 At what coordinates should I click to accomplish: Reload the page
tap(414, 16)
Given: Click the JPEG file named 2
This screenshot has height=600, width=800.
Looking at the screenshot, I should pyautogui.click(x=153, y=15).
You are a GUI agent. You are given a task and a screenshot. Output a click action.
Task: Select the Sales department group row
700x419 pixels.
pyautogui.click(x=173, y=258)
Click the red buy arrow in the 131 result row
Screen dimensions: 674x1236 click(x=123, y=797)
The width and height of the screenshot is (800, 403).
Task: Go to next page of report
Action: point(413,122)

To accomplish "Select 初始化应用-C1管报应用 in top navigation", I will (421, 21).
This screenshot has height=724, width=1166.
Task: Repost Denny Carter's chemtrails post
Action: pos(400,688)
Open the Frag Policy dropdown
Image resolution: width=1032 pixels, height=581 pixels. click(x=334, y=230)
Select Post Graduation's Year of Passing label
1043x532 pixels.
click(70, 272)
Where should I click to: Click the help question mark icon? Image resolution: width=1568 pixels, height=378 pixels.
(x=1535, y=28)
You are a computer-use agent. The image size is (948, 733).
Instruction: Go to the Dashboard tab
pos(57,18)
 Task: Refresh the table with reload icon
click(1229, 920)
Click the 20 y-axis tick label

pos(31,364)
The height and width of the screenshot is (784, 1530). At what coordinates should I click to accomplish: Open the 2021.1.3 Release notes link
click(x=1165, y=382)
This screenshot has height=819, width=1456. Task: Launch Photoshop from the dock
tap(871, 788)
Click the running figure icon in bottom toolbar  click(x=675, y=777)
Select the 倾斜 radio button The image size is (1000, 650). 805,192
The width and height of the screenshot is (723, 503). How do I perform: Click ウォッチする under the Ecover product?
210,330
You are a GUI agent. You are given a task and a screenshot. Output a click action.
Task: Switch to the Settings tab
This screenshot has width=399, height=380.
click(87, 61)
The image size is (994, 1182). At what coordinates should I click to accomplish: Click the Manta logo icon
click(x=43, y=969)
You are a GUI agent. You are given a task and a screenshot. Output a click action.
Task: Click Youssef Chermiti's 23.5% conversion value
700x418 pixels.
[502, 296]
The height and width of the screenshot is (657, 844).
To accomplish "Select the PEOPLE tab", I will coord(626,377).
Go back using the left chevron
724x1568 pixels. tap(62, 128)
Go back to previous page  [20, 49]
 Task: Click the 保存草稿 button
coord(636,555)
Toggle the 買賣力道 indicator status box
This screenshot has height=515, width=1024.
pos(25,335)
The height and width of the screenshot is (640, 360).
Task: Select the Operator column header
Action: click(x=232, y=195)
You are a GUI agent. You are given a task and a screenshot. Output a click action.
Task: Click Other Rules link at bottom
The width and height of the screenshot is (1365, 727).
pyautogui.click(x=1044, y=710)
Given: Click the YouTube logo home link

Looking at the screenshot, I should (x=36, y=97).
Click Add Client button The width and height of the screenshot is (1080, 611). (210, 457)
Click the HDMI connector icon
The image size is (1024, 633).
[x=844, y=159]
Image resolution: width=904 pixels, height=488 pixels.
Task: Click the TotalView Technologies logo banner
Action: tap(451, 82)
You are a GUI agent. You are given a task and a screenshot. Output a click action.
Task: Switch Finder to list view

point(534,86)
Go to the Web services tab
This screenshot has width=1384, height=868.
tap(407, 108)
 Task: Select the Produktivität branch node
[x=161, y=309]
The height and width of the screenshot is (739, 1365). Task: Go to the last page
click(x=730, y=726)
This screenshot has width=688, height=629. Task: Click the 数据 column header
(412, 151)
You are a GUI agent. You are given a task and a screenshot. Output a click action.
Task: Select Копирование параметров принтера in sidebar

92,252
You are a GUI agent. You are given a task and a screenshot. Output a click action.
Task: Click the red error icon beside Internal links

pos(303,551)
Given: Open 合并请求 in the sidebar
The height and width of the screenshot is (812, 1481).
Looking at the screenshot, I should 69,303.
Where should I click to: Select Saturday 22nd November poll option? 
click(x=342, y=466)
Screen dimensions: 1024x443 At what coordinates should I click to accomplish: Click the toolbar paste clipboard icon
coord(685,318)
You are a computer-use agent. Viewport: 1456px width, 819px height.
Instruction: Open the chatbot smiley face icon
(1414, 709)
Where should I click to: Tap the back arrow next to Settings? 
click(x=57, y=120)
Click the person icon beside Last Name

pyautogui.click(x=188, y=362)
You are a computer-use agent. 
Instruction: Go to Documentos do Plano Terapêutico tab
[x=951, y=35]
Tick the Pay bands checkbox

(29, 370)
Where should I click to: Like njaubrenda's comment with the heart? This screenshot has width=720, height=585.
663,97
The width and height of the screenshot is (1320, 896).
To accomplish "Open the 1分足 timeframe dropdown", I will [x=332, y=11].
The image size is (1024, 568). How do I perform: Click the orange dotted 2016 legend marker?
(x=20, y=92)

#### Prompt:
Copy the entries above verbatim, from the line that contains "Toggle the 買賣力道 indicator status box" up to and including the line that contains "Click Add Client".

#### Result:
Toggle the 買賣力道 indicator status box
This screenshot has height=515, width=1024.
pos(25,335)
The height and width of the screenshot is (640, 360).
Task: Select the Operator column header
Action: click(x=232, y=195)
You are a GUI agent. You are given a task and a screenshot. Output a click action.
Task: Click Other Rules link at bottom
The width and height of the screenshot is (1365, 727).
pyautogui.click(x=1044, y=710)
Given: Click the YouTube logo home link

Looking at the screenshot, I should (x=36, y=97).
Click Add Client button The width and height of the screenshot is (1080, 611). (210, 457)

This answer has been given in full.